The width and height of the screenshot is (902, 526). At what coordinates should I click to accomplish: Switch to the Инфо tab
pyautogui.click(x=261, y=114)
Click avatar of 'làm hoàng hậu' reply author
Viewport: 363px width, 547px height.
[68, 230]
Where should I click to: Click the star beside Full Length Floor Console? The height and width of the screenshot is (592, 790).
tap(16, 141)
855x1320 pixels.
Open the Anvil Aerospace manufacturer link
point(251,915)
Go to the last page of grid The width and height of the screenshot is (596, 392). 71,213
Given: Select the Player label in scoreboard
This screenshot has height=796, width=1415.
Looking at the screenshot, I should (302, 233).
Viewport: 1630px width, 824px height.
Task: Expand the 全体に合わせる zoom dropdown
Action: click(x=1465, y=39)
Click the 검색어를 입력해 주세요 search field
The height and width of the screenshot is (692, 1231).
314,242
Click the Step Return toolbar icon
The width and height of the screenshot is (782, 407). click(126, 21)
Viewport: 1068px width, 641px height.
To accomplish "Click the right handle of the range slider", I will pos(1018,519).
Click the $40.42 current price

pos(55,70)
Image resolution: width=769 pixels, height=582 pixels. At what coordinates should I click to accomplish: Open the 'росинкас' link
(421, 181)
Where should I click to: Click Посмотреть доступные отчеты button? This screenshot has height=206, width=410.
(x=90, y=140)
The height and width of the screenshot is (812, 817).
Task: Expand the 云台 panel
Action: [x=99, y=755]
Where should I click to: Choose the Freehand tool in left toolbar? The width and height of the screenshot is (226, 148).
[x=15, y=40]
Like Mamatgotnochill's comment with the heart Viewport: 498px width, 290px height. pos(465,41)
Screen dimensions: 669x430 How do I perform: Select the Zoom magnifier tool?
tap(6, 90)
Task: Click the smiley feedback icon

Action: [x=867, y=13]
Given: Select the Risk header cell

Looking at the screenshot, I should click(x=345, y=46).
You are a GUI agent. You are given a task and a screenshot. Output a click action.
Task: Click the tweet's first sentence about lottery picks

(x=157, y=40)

══════════════════════════════

Task directions
Copy the records above. Keep every word as it is.

The completed task
The width and height of the screenshot is (902, 526). At what coordinates should I click to accomplish: Switch to the Инфо tab
pyautogui.click(x=261, y=114)
Click avatar of 'làm hoàng hậu' reply author
Viewport: 363px width, 547px height.
[68, 230]
Where should I click to: Click the star beside Full Length Floor Console? The height and width of the screenshot is (592, 790).
tap(16, 141)
855x1320 pixels.
Open the Anvil Aerospace manufacturer link
point(251,915)
Go to the last page of grid The width and height of the screenshot is (596, 392). 71,213
Given: Select the Player label in scoreboard
This screenshot has height=796, width=1415.
Looking at the screenshot, I should (302, 233).
Viewport: 1630px width, 824px height.
Task: Expand the 全体に合わせる zoom dropdown
Action: click(x=1465, y=39)
Click the 검색어를 입력해 주세요 search field
The height and width of the screenshot is (692, 1231).
314,242
Click the Step Return toolbar icon
The width and height of the screenshot is (782, 407). click(126, 21)
Viewport: 1068px width, 641px height.
To accomplish "Click the right handle of the range slider", I will pos(1018,519).
Click the $40.42 current price

pos(55,70)
Image resolution: width=769 pixels, height=582 pixels. At what coordinates should I click to accomplish: Open the 'росинкас' link
(421, 181)
Where should I click to: Click Посмотреть доступные отчеты button? This screenshot has height=206, width=410.
(x=90, y=140)
The height and width of the screenshot is (812, 817).
Task: Expand the 云台 panel
Action: [x=99, y=755]
Where should I click to: Choose the Freehand tool in left toolbar? The width and height of the screenshot is (226, 148).
[x=15, y=40]
Like Mamatgotnochill's comment with the heart Viewport: 498px width, 290px height. pos(465,41)
Screen dimensions: 669x430 How do I perform: Select the Zoom magnifier tool?
tap(6, 90)
Task: Click the smiley feedback icon

Action: [x=867, y=13]
Given: Select the Risk header cell

Looking at the screenshot, I should click(x=345, y=46).
You are a GUI agent. You are given a task and a screenshot. Output a click action.
Task: Click the tweet's first sentence about lottery picks

(x=157, y=40)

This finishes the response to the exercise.